# Start of PAGE EXTRACT
The sense of being awestruck continues with a Kimberley Air Tours scenic flight above the captivating King George Falls, which thunder until April and spill gently thereafter. The twin cascades plummet for 100 metres off majestic cliffs, pouring into a grand, serpentining river. Only minutes more in the air and I slide into the outback luxury of Faraway Bay, a lone bush camp perched, like an eagle’s nest, above an empty white beach. Here, I feel a million miles from anywhere, a blissful freedom that’s backed up by the flamboyance of the private, outdoor, spring water-fed showers: open top and front, each doubles as the best stargazing spot I’ve ever experienced.
The Kimberley has more true destination-accommodations than anywhere else in Western Australia. A short, aerial hop away is Berkeley River Lodge, a sprawling retreat whose private villas fan out like an arrow across an undulating sand dune. This is where to find egg-shaped baths, a 20-metre pool and sophisticated meals. Days are spent exploring the Berkeley River, swimming in gorge pools and joining 4WD adventures. Kimberley Coastal Camp is another secluded stay, positioned 300 kilometres from Kununurra on a remote beach facing Admiralty Gulf. Like Faraway Bay and Berkeley River Lodge, it’s inaccessible by road and enjoyed by only a lucky few. Guests spend their days hooking barramundi, hiking to ancient rock art and gazing at epic sunsets.
Meanwhile, El Questro Homestead offers perhaps the region’s most refined getaway, from its cliff-perching suites adorned with view-blessed, double-sized baths, to its lounge-rimmed pool, private 4WD safaris, palm-fronded hot springs and icy, freshwater gorges. It smacks of dusty adventure and absolute exclusivity.
For many, luxury is found in a special day of outlandish pleasure and thrill-seeking. Fancy a heli-pub crawl? It can be done. Ditto a heli-waterfall tour, a spot of heli-fishing or even croc-spotting from the air. Kununurra has one of the most active airports in the state; HeliSpirit’s chopper pilots know all the hotspots and can squirrel you away to secret locations that are otherwise impossible to reach. Better still, you’ll have these places all to yourself. Rare, relaxed and remote: it’s an intoxicating combination found easily around Kununurra.
# End of PAGE EXTRACT
WHAT YOU WILL DO:
[a] Copy the Kimberley travel piece word for word, starting at "Meanwhile, El Questro" and ending at "and absolute exclusivity.", including both of those phrases.
[b] Answer these questions from the Kimberley travel piece:
(i) How far do the twin cascades of King George Falls plummet?
(ii) How far from Kununurra is Kimberley Coastal Camp?
(iii) Whose chopper pilots are said to know all the hotspots?
[c] Name every place to stay that the Kimberley travel piece mentions.
# Start of PROVIDED MATERIAL
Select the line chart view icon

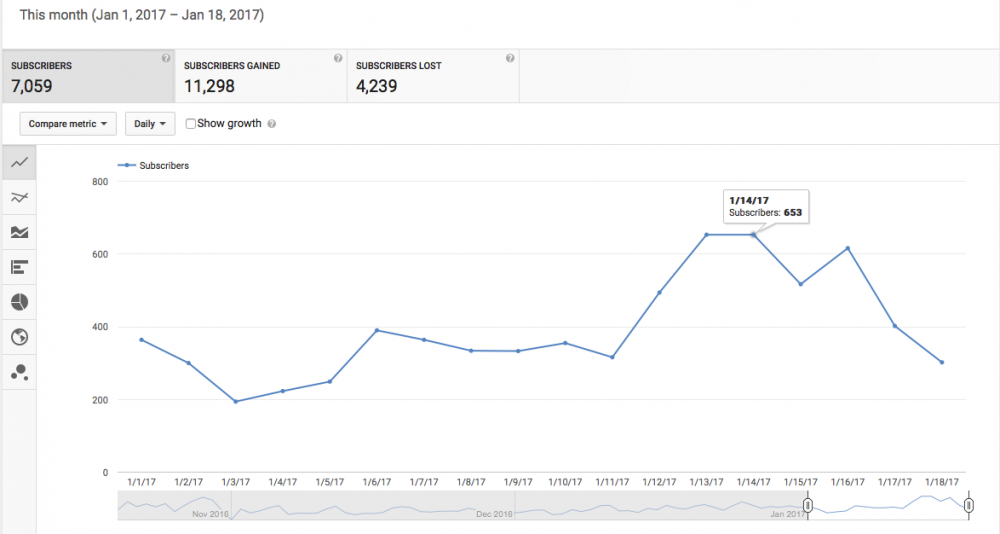[19, 163]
# End of PROVIDED MATERIAL
RESPONSES IN ORDER:
[a]
Meanwhile, El Questro Homestead offers perhaps the region’s most refined getaway, from its cliff-perching suites adorned with view-blessed, double-sized baths, to its lounge-rimmed pool, private 4WD safaris, palm-fronded hot springs and icy, freshwater gorges. It smacks of dusty adventure and absolute exclusivity.

[b]
(i) 100 metres
(ii) 300 kilometres
(iii) HeliSpirit's

[c]
Faraway Bay
Berkeley River Lodge
Kimberley Coastal Camp
El Questro Homestead